● **SET EXERCISE**
Copy the part that opens with the line containing "Viewport: 1160px width, 982px height." and closes with the line containing "(x=493, y=881)", changing "chevron arrow" to "downward arrow" and leaving everything else as it is. Do not include the pictures.

● **INPUT MATERIAL**

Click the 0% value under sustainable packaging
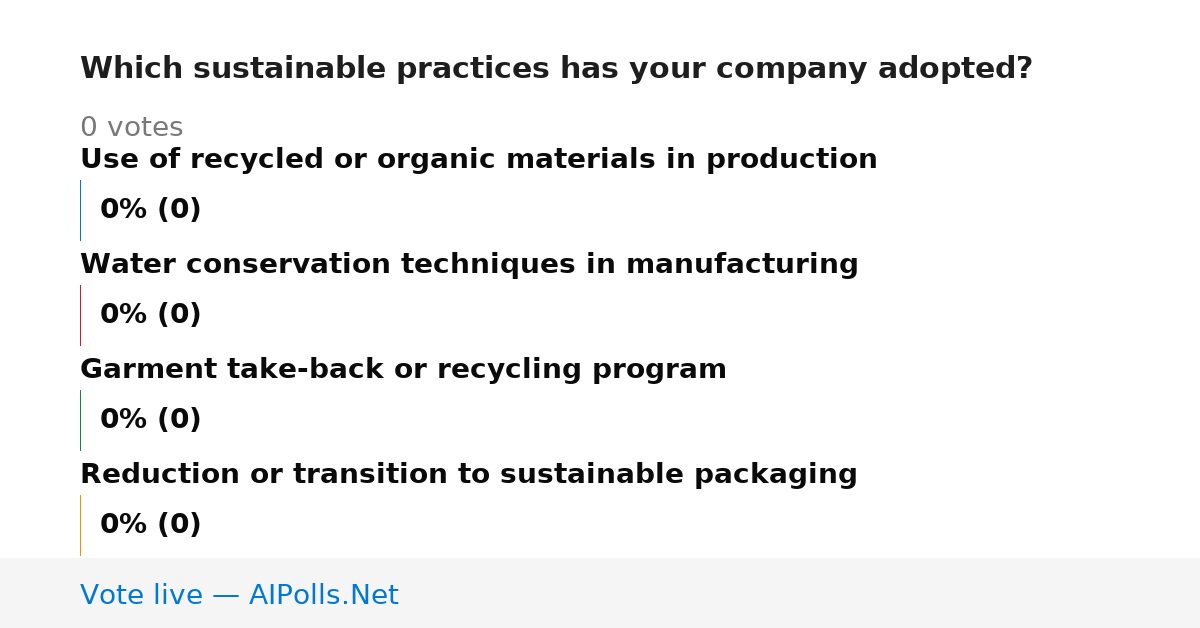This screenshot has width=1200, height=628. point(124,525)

==

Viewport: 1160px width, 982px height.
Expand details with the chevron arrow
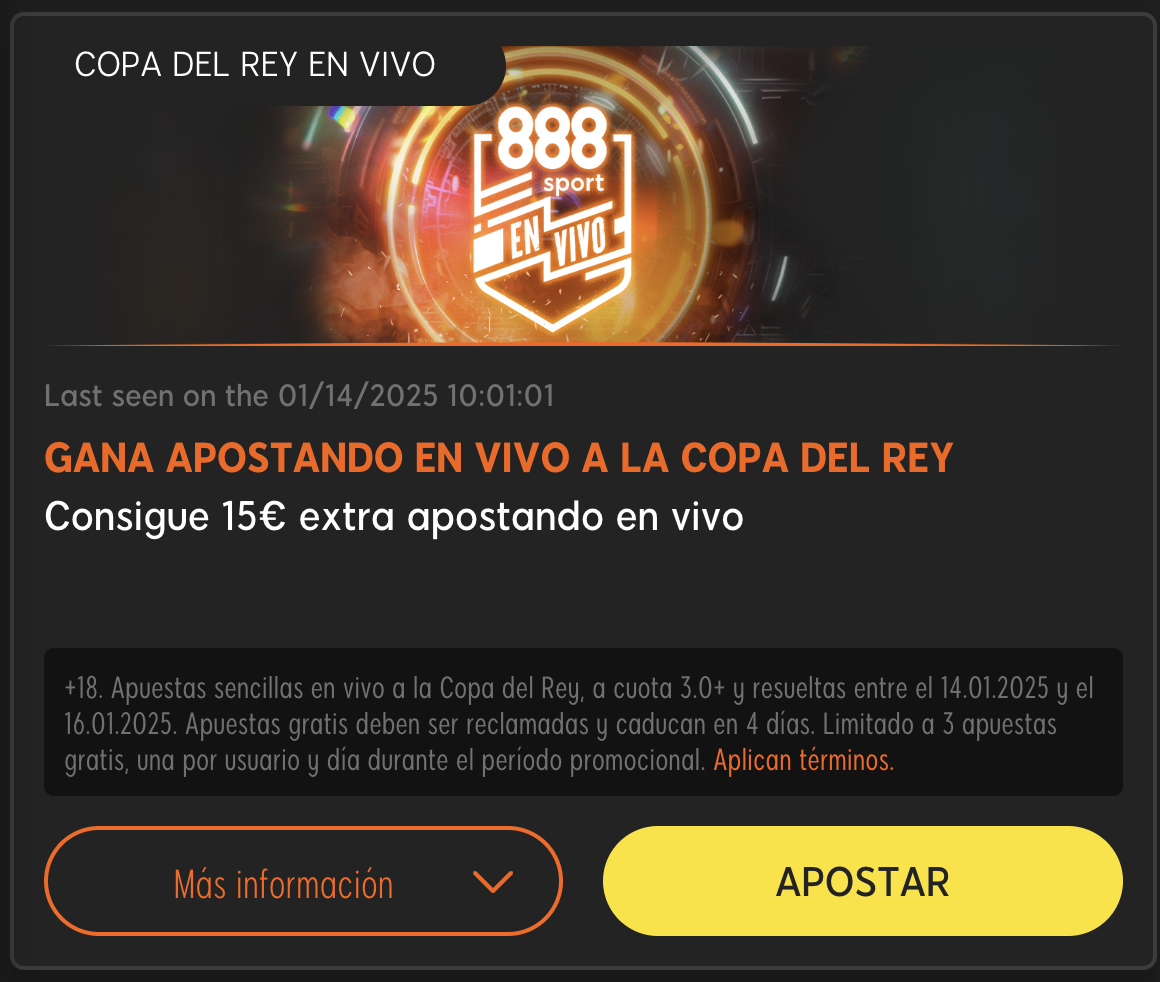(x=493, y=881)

● **REPLY**
Viewport: 1160px width, 982px height.
Expand details with the downward arrow
(x=493, y=881)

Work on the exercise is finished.